Vistos con los citados los artículos 1 , 5 , 8 , 9 , 10 , 14 , 19 , 23 , 27 , 30 , 33 , 49 , 61 , 68 , 72 , 91 y 101 al 109 del Código Penal y los 141 , 142 , 279 , 741 , 742 y 792 de la Ley de Enjuiciamiento Criminal .

Fallo

QUE ESTIMANDO PARCIALMENTE EL RECURSO DE APELACIÓNinterpuesto contra la sentencia dictada en primera instancia con fecha 22 de Mayo de 2015, por el Juzgado de lo Penal nº 3 de Jaén en Diligencias de Procedimiento Abreviado número 134 del año 2014, debemos de revocarla y la revocamos parcialmente en el sentido de dejar sin efecto la condena penal impuesta, limitando el contenido del fallo al pronunciamiento sobre responsabilidades civiles y costas de dicha resolución, debiendo indemnizar a Ricardo en la cantidad de 18.276'56 euros, mas los intereses del artículo 576 de la Ley de Enjuiciamiento Civil ; con declaración de oficio de las costas de la presente apelación.
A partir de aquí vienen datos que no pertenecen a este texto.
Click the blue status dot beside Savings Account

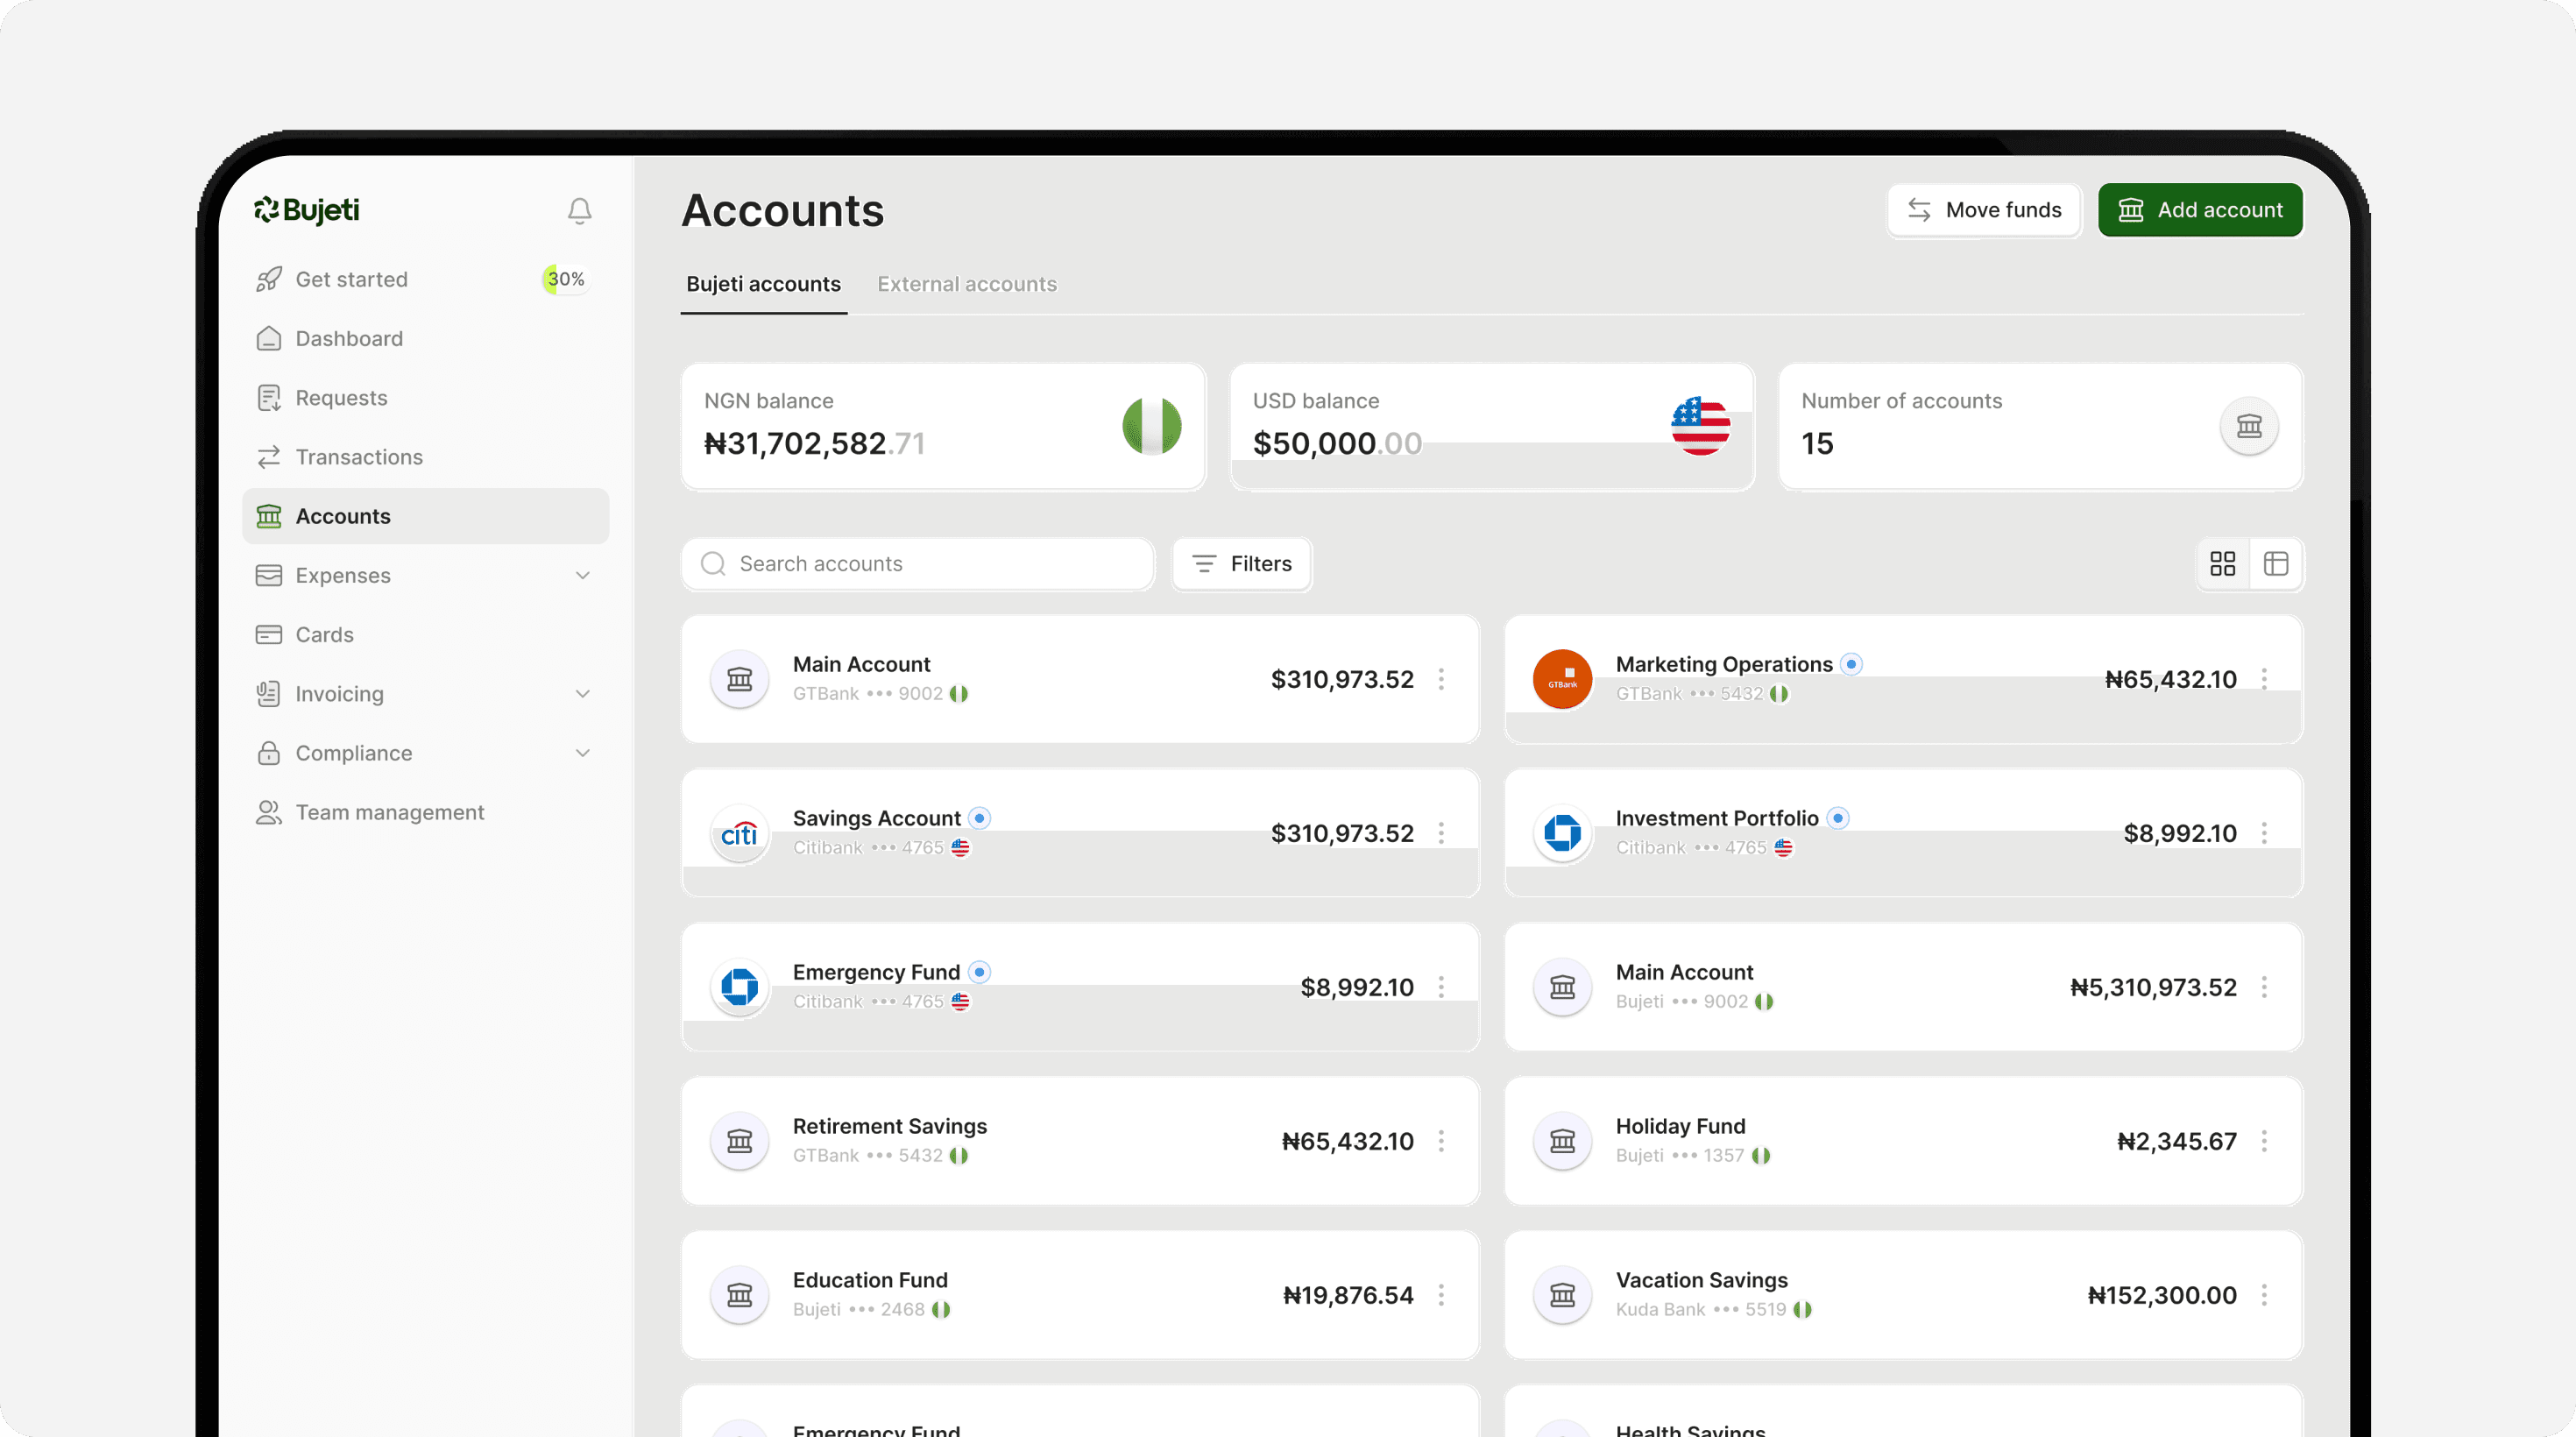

Devuélvanse al Juzgado de lo Penal nº 3 de Jaén los autos originales con testimonio de esta resolución para su cumplimiento, previa notificación a las partes con indicación de que contra la misma no cabe recurso alguno.

Así por esta nuestra sentencia, definitivamente juzgando, la pronunciamos, mandamos y firmamos.

PUBLICACION.-Leída y publicada fue la anterior sentencia por la Ilma. Sra. Magistrada Ponente que la dictó, estándose celebrando audiencia pública ordinaria en el día de su fecha. Doy fe.